In terms of the impact on cell culture experiments, the effects of O2 on the specific activities (based on Km(O2) values) versus levels of O2-consuming proteins (based on transcriptional upregulation) would tend to oppose each other, though our measurement of higher rates of cellular ROS production at 18% O2 versus 5% O2 suggests that they do not cancel. It is unclear to what extent the combined effects of media O2 on acute metabolic flux through the various O2-consuming pathways and the transcriptional regulation via HIF-1/2 activation of their component proteins, would impact cell physiology. Indeed, it seems impossible to predict how the hyperoxia of cell culture will impact the numerous O2-sensitive, O2-consuming, metabolic reactions overall given these concomitant changes in specific activity and expression.

1.10. Conclusions

Under standard cell culture conditions, media O2 levels of typically~18% are hyperoxic with respect to the 1–6% experienced by most mammalian cells in vivo (Table 1). This disparity has important consequences for the accurate modeling of in vivo cell physiology, so it is important to have a comprehensive understanding of how O2 affects specific ROS/RNS-producing processes. Although rates of ROS production from mitochondrial respiration are relatively insensitive to increases in O2 levels from 5% to 18% O2, many widespread O2-consuming cellular enzymes are very sensitive in this same range. In particular, the activities of Nox4, nNOS, eNOS, and both MAO isoforms appear to be strongly induced at higher O2 levels. These enzymes will thus produce substantially more ROS/RNS, potentially affecting the states of intracellular signaling pathways and the downstream events they are regulating. This is unlikely to be an appropriate starting point upon which to impose further stresses and expect a “normal” physiological response that mimics an in vivo context.

In addition to acute effects of O2 on flux through specific metabolic pathways, there is evidence that chronic exposure to the hyperoxia of cell culture will also affect the expression of Nox, NOS, MAO, and other O2-consuming enzymes (Table 5). Presumably, this is a homeostatic mechanism for tuning these reactions to O2 availability. However, it again establishes a baseline condition that may not accurately model the in vivo state. Even the permeability of cellular membranes to H2O2, NO, or O2 may be influenced by O2-mediated transcriptional regulation of AQPs, given their role in facilitating the diffusion of these molecules (Table 5).
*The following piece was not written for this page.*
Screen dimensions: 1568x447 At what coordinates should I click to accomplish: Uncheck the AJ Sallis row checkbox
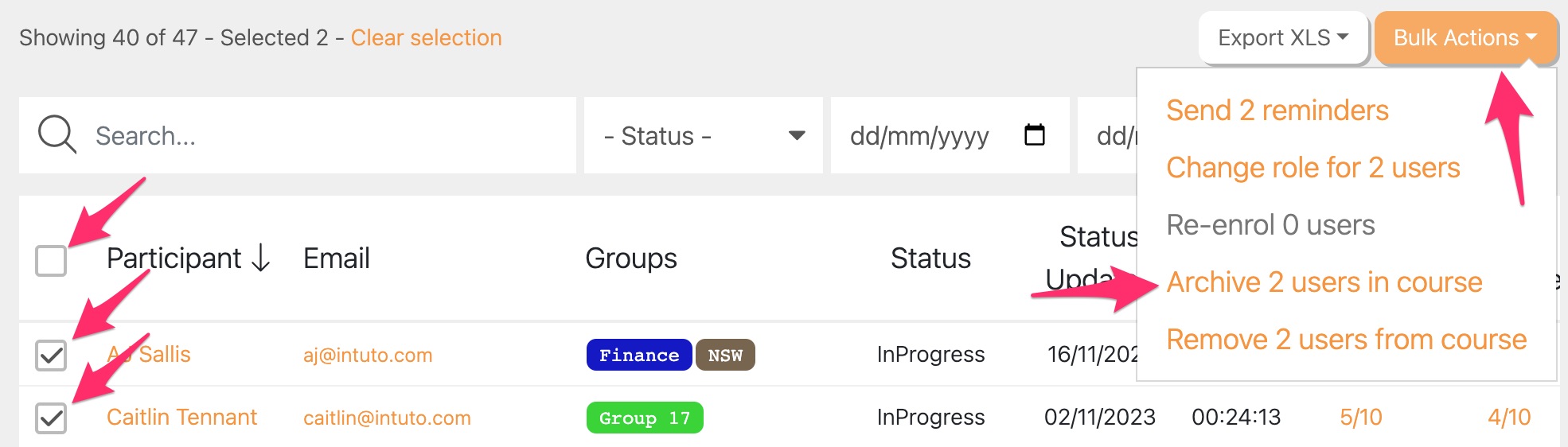pos(51,355)
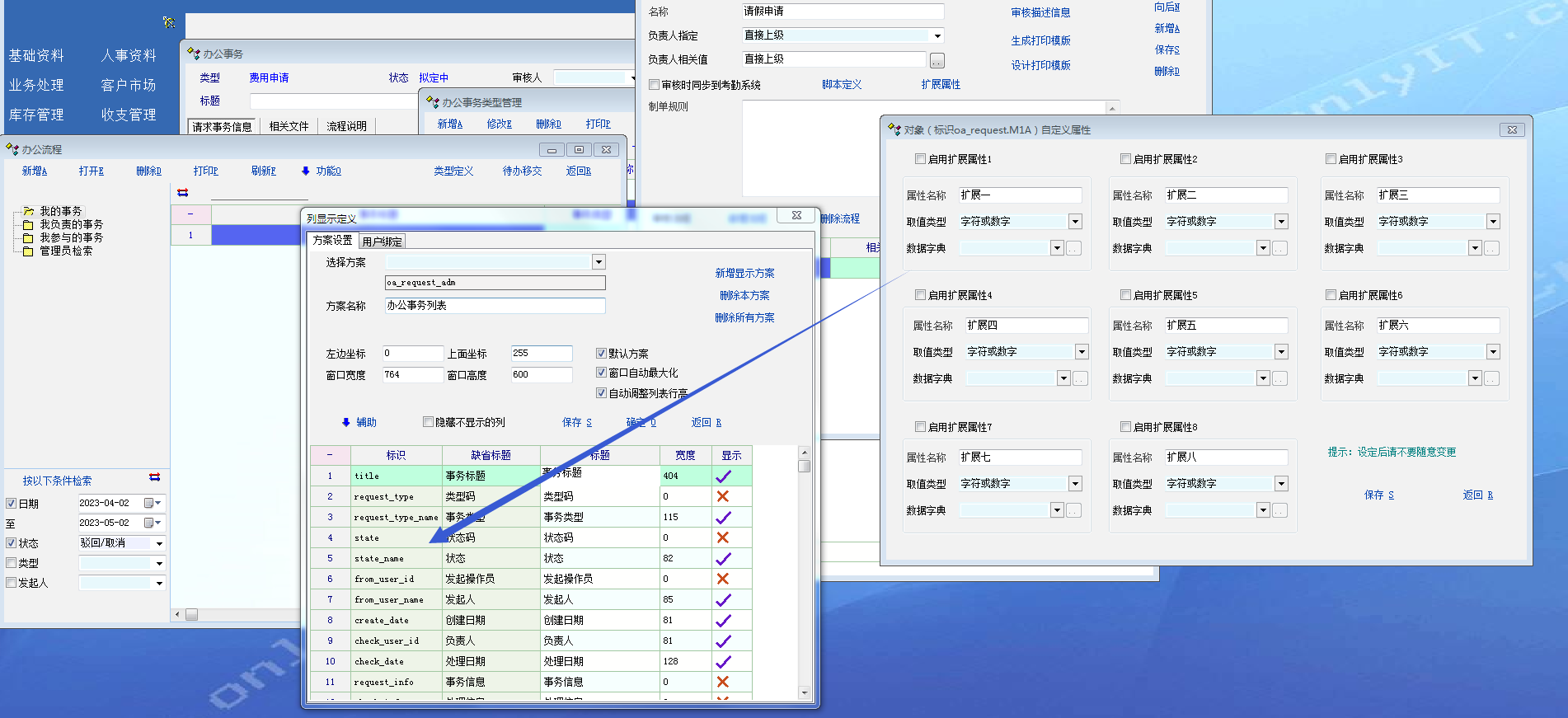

The specific effects of O2 on cellular ROS/RNS production described above point to the importance of culturing cells at physiologically relevant O2 levels. In most cases, this requires lowering the incubator headspace O2 levels. However, this can cause pericellular and intracellular hypoxia, depending upon cell density and mitochondrial respiration rates. Therefore, it is further necessary to monitor pericellular O2 levels and take steps to maintain them within a physiologically relevant range. We have found that standing O2 gradients from the top of the media column to the pericellular region are present in undisturbed cell culture and that regular gentle mixing (e.g., via a rocker plate) can abolish these. Our simple solution to this problem will be presented in a future publication.

Conflicts of Interest

The authors declare that there is no conflict of interest regarding the publication of this paper.